YOUR GOAL
Both the line below containing "The image size is (1088, 571)." and the line containing "Go back to previous", along with every line between them, should be repeated exactly; no other line belongs in the answer.

[Dataset entries]

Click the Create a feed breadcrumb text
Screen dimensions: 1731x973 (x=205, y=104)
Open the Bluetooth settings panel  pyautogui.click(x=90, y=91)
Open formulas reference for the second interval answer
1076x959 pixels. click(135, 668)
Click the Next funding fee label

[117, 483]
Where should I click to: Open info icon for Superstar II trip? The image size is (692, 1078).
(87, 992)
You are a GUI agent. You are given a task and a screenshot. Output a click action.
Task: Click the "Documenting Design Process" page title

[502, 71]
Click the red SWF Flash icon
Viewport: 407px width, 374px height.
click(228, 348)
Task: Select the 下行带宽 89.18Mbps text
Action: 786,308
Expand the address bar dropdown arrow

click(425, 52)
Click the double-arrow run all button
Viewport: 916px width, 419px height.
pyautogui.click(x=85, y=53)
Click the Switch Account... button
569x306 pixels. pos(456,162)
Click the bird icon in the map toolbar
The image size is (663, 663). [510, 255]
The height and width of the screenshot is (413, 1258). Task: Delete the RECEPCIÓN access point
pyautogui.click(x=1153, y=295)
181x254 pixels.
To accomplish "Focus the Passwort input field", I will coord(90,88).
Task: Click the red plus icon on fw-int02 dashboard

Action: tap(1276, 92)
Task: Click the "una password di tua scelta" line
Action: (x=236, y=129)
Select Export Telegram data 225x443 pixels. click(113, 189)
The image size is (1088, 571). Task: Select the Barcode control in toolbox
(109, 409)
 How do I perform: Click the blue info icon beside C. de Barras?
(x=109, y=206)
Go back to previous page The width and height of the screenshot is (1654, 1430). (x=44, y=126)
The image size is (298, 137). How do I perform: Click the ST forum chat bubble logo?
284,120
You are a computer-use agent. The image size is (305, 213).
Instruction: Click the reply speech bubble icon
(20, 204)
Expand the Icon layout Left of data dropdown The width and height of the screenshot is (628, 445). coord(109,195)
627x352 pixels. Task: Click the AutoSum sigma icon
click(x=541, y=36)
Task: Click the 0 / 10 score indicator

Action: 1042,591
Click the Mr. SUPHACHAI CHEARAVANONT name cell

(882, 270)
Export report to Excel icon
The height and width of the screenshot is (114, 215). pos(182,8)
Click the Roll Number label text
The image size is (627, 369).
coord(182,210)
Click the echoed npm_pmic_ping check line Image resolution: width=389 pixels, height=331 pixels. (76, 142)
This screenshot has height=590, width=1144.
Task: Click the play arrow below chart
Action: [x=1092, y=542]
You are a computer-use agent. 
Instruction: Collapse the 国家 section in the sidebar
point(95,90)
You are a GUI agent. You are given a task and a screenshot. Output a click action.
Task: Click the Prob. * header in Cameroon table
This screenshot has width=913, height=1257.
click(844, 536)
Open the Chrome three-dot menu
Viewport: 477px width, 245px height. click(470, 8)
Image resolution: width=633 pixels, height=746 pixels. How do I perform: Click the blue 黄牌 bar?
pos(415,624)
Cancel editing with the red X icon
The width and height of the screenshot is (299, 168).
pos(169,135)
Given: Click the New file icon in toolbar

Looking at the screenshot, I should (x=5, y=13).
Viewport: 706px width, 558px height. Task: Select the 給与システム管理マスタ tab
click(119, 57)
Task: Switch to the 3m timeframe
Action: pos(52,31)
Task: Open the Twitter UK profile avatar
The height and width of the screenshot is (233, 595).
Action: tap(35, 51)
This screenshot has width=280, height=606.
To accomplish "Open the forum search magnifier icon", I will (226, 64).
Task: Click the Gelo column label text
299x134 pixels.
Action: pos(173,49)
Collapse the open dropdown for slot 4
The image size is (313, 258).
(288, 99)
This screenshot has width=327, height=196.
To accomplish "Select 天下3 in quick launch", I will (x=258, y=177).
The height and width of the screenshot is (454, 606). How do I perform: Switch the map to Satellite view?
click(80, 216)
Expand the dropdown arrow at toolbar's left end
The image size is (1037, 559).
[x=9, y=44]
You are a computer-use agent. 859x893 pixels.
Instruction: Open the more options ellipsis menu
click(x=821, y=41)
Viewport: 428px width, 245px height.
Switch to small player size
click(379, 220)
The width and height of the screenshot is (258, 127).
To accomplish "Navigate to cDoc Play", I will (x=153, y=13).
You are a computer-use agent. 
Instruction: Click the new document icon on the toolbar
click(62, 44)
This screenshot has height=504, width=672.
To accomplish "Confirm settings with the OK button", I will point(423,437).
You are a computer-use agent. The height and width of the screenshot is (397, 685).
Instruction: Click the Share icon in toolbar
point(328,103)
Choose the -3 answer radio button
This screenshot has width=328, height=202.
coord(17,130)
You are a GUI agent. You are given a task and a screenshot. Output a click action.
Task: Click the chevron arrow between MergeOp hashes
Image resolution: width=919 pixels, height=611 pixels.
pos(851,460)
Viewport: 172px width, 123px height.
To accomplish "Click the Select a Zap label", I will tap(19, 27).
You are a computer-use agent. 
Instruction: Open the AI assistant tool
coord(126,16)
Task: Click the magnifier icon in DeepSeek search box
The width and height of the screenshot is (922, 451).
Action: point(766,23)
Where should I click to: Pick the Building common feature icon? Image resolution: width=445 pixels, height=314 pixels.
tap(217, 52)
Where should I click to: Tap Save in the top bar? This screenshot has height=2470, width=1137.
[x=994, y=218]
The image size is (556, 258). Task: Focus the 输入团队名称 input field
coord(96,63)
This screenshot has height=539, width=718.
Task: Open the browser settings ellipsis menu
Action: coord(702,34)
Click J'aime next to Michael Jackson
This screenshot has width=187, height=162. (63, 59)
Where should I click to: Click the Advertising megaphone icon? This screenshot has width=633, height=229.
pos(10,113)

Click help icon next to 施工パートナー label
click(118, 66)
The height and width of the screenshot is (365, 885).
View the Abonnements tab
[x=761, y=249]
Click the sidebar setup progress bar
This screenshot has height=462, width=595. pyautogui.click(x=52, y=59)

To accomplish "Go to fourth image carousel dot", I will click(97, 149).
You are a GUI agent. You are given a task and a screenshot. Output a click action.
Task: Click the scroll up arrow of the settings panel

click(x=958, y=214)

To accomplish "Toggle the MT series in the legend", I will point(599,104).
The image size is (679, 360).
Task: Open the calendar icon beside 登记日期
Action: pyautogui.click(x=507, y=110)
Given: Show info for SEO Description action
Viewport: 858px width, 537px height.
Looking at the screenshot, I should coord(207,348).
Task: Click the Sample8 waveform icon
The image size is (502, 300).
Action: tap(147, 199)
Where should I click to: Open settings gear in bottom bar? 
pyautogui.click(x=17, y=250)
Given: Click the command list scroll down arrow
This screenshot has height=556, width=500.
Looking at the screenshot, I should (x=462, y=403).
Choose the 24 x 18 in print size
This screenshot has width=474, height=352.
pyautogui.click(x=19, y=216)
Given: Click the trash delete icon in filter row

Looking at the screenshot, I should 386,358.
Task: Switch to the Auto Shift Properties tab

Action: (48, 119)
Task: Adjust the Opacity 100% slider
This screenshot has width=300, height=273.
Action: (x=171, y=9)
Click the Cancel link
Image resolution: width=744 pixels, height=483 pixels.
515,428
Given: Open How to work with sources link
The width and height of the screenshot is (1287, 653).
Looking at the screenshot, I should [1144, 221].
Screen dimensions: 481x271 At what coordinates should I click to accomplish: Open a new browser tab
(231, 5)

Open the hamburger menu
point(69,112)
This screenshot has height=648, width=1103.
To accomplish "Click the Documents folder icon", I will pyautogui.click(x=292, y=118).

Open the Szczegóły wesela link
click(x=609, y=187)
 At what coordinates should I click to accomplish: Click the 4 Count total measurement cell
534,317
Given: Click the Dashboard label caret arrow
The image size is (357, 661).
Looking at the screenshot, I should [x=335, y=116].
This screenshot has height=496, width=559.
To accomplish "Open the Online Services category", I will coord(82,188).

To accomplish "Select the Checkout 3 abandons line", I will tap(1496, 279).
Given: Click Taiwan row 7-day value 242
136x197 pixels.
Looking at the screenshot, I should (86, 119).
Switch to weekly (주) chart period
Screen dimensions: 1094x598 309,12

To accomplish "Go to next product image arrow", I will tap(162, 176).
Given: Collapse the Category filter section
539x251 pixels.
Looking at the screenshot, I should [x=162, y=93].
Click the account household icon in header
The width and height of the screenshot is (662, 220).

WRITTEN RESPONSE
The image size is (1088, 571). Task: Select the Barcode control in toolbox
(109, 409)
 How do I perform: Click the blue info icon beside C. de Barras?
(x=109, y=206)
Go back to previous page The width and height of the screenshot is (1654, 1430). (x=44, y=126)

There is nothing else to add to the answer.